The major problem is scaling the synthesis down is cross-talk between adjacent electrodes:
The smaller the pitch, the closer the electrodes are, and the easier it is for acid generated at one electrode to diffuse to neighboring electrodes. This may cause unintended deblocking of DNA at neighboring electrodes, resulting in insertion errors in the final sequence.
Their approach to minizing cross talk was:
a layout where each working electrode, the anode where the acid formation happens in phosphoramidite synthesis, is sunk in a well and surrounded by four common counter electrodes, cathodes that drive base formation, to confine the acid to the region immediately around the anodes.
Their figures 2E and 2F show that, at least at their scale, it works:
Figures 2E 2F
To verify acid confinement to the generating electrode experimentally, we had an array of 650-nm electrodes manufactured and performed a fluorescence assay using fluorophore-labeled phosphoramidites. ... Strict confinement of fluorescence to the activated electrodes indicated that the electro-chemically generated acid was similarly confined.
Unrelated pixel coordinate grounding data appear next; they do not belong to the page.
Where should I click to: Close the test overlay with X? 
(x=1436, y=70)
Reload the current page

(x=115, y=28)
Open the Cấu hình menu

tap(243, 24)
To demonstrate independent control of the anodes, we parallelized the synthesis process to generate two different sequences as envisioned in Fig. 2E: AAA-fluorescein for one anode (green) and AAA-AquaPhluor for a second (red). The resulting array showed the two fluorophores confined to their respective electrodes (Fig. 2F).
Since DNA, like all raw storage media, is noisy, the key consideration is whether the noise level is low enough to allow error-correcting codes to work
maintained error rates compatible with DNA data storage. The synthesized oligos contained deletion, substitution, and insertion errors at a cumulative rate of 4 to 8% per synthesized base. The observed error rates are well within the acceptable range for modern error correcting codes for data storage in DNA, where average error rates as high as 15% have been shown to be tolerable.
The authors are optimistic about further scaling:
While the electrode densities used in these experiments were limited by the 130-nm process node used to produce the microelectrode array, we project that the technology will scale further to billions of features per square centimeter, enabling synthesis throughput to reach megabytes-per-second levels in a single write module, competitive with the write throughput of other storage devices. As an additional benefit, since synthesis operations within each module happen in parallel, increases in the synthesis density amortize the cost of reagents across more reaction sites and substantially reduce the cost per DNA sequence.
Is this a solution to the problems I outlined in DNA's Niche in the Storage Market? DNA is only ever going to address the large enterprise archival storage market. As Facebook's designs show, there are two important attributes of storage media in this space; low cost per bit, and high write bandwidth. Facebook implements a two-level archival storage architecture, with hard drives above optical drives. Typical enterprise hard drives have sustained write bandwidths above 250MB/s, and Facebook writes to many of them in parallel. Of course, these DNA writers could work in parallel too, but to get from low single-digit to 250 megabyte/sec requires a large number of writers to match the write bandwidth of a single disk.

So, the team has made really impressive progress, but they're still a long way from being competitive in their market niche.


Geoff said...

Promising indeed. You might want to spell-check this for posterity.

David. said...

Thanks for catching the typos, Geoff!